Stessa cosa se abbiamo la mutazione di un enzima che porta ad un aumento della sua attività, quindi se si tratta
dell’enzima 3 avremo un accumulo del secondo intermedio di reazione, e lo stesso risultato si può ottenere per inibizione
dell’enzima 3 o per attivazione dell’enzima alternativo che porta a M1.
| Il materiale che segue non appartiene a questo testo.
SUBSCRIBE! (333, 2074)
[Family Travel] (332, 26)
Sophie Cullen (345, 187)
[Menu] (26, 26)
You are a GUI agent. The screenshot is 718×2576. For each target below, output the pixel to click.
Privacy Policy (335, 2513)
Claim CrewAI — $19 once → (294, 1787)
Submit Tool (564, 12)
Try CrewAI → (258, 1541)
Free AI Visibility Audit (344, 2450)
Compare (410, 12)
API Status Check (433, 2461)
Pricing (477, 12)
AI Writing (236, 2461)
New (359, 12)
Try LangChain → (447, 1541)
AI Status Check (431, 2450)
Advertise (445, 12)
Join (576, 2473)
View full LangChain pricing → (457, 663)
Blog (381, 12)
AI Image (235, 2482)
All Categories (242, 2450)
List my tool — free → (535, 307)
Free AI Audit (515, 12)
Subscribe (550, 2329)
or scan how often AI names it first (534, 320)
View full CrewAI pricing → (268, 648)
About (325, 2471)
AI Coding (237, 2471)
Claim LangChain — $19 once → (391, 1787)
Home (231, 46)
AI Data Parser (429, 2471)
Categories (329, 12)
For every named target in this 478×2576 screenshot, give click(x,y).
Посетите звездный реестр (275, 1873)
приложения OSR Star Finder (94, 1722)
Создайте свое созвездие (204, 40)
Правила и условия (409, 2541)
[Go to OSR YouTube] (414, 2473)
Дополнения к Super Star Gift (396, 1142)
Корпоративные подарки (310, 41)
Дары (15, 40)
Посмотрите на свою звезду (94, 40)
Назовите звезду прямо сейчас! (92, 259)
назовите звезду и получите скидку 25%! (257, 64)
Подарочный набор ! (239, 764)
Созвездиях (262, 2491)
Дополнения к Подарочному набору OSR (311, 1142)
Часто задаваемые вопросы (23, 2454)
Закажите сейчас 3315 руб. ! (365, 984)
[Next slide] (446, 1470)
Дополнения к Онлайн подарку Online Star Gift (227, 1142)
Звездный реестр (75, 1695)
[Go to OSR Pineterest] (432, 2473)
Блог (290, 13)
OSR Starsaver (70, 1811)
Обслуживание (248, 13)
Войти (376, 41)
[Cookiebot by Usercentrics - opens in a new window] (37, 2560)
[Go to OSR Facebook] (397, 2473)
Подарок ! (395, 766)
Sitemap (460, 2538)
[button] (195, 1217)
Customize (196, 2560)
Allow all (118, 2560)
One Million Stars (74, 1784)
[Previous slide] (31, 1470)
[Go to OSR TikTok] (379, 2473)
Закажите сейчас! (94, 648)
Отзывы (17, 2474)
- Variazioni genetiche della capacità di metabolizzare gli xenobiotici sono alla base di molte patologie, soprattutto
avvelenamenti, o anche variazioni nella risposta dell’organismo a determinati tossici. È noto che ad es. la capacità di
metabolizzare l’alcol è determinata dall’azione di un enzima che porta alla formazione di un intermedio molto tossico che
può essere più o meno rapidamente eliminato, non si tratta ovviamente di una malattia quanto di una variabile individuale.
Lo stesso principio può valere per la trasformazione di xenobiotici in tossici che non vengono poi eliminati, a volte
l’attività di questi enzimi può portare al prodotto finale tossico, quindi una mutazione può avere anche effetti protettivi
che ovviamente si manifesta solo in condizioni particolari quando c’è l’esposizione a quel prodotto tossico, altrimenti non
si avrà l’espressione clinica che ci possa far capire che quell’individuo ha una mutazione in quell’enzima.